Pixel coordinate grounding data:
· · · · · · ·
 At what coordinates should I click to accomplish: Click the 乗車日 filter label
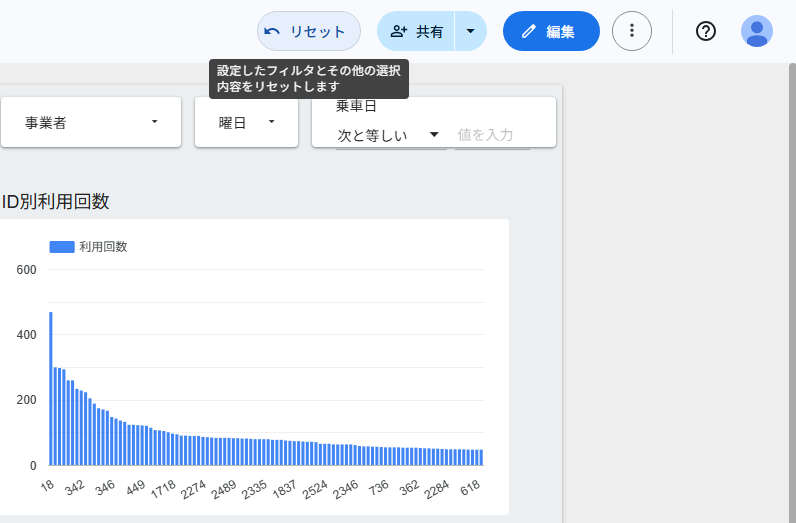pos(356,107)
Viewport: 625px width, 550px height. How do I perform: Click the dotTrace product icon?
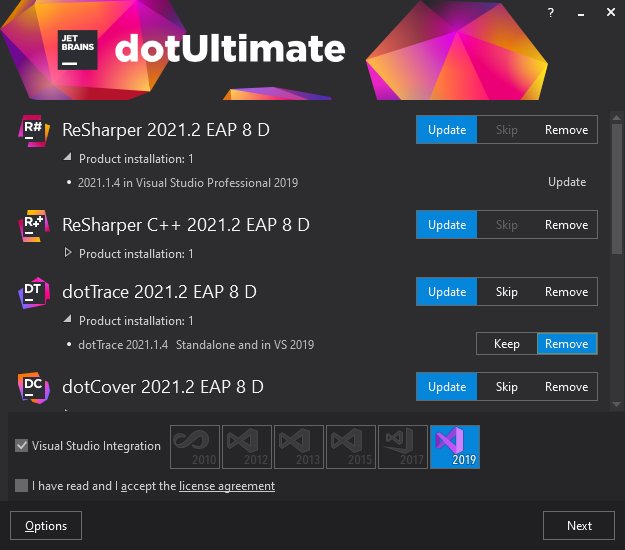35,292
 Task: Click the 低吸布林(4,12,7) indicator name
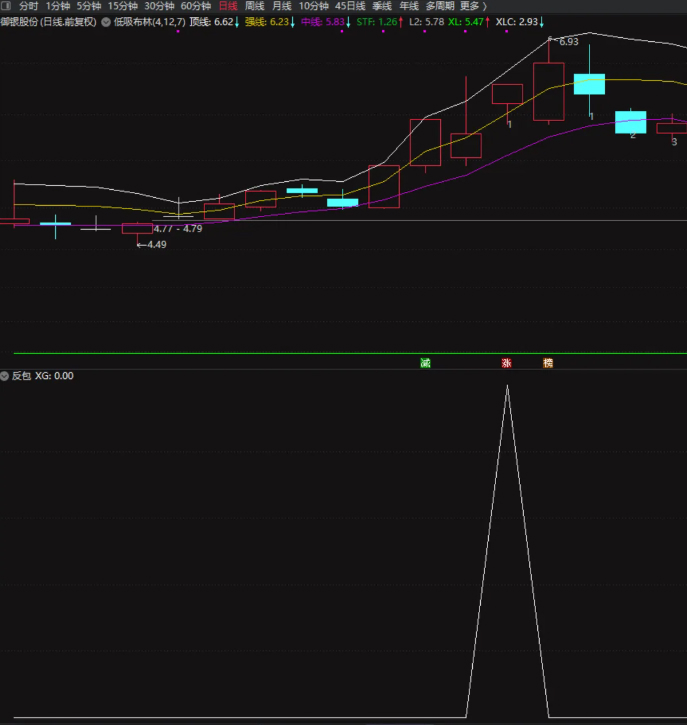149,22
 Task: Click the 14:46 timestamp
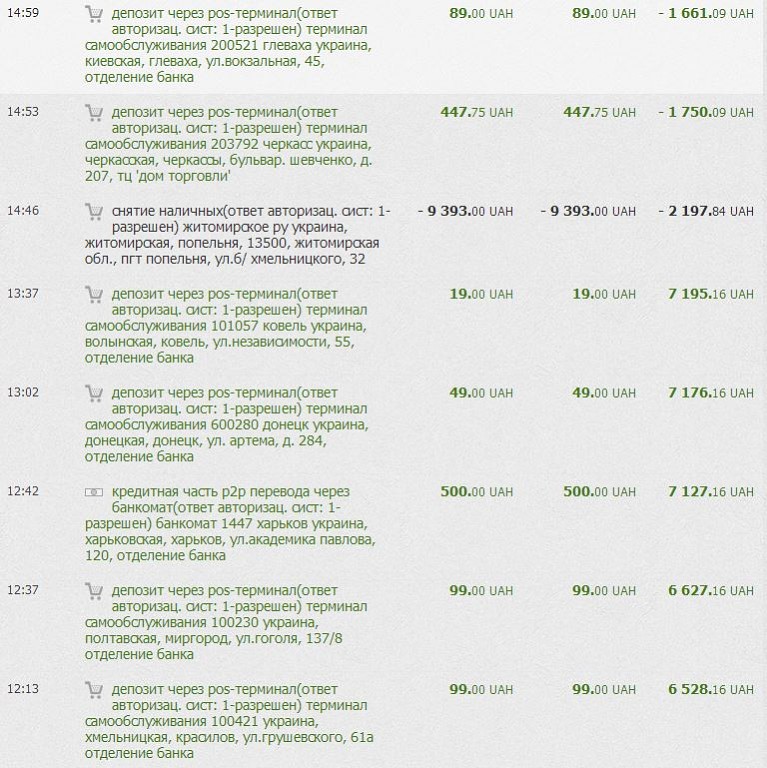[x=23, y=211]
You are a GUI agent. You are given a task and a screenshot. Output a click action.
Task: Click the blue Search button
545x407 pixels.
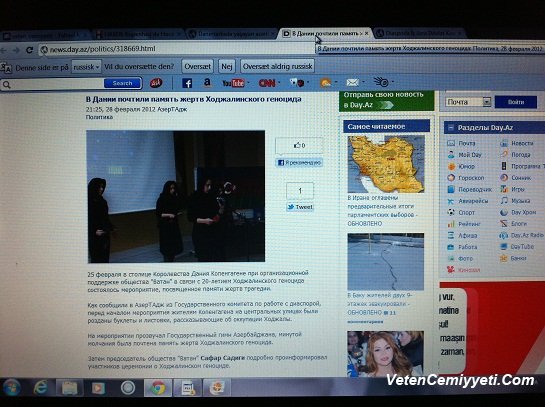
· · · · · · ·
PROBLEM TO SOLVE:
Print every entry above again, exactly as written. Leave the images out.

EXERCISE RESULT:
 At what coordinates should I click to accomplish: Click the 乗車日 filter label
pos(356,107)
Viewport: 625px width, 550px height. How do I perform: Click the dotTrace product icon?
35,292
 Task: Click the 低吸布林(4,12,7) indicator name
149,22
 Task: Click the 14:46 timestamp
[x=23, y=211]
You are a GUI agent. You are given a task and a screenshot. Output a click action.
Task: Click the blue Search button
545x407 pixels.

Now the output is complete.